### Directions
Select from the records below every line that has the word "Given" in it.

### Data records
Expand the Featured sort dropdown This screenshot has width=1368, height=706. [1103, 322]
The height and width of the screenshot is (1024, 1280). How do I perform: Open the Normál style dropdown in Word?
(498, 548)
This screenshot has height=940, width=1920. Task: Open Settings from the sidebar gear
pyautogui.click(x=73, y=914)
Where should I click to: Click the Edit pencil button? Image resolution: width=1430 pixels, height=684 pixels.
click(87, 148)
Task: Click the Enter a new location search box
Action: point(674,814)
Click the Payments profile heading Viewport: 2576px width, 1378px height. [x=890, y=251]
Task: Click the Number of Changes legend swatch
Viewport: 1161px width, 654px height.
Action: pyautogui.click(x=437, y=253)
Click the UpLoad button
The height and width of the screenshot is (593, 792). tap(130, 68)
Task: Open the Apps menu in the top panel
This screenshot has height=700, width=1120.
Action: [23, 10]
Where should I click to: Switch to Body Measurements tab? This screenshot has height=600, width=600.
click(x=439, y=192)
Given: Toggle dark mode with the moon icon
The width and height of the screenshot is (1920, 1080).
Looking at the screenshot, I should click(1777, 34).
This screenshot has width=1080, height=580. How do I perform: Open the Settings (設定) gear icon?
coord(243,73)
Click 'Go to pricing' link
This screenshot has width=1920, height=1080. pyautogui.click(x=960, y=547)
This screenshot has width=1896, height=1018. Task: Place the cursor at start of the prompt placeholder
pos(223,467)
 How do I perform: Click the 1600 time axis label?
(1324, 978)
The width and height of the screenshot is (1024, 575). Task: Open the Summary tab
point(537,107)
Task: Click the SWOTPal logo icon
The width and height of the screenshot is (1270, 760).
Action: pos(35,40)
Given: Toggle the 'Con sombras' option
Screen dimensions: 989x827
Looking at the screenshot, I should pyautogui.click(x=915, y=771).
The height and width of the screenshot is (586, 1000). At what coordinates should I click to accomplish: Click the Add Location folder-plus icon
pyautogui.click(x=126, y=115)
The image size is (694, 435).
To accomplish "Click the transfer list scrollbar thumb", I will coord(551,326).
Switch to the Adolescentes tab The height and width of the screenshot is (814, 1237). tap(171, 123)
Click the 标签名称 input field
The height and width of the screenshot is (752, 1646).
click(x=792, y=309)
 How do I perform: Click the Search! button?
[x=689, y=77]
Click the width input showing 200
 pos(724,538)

### The completed task
Given: Toggle dark mode with the moon icon
Given: Toggle the 'Con sombras' option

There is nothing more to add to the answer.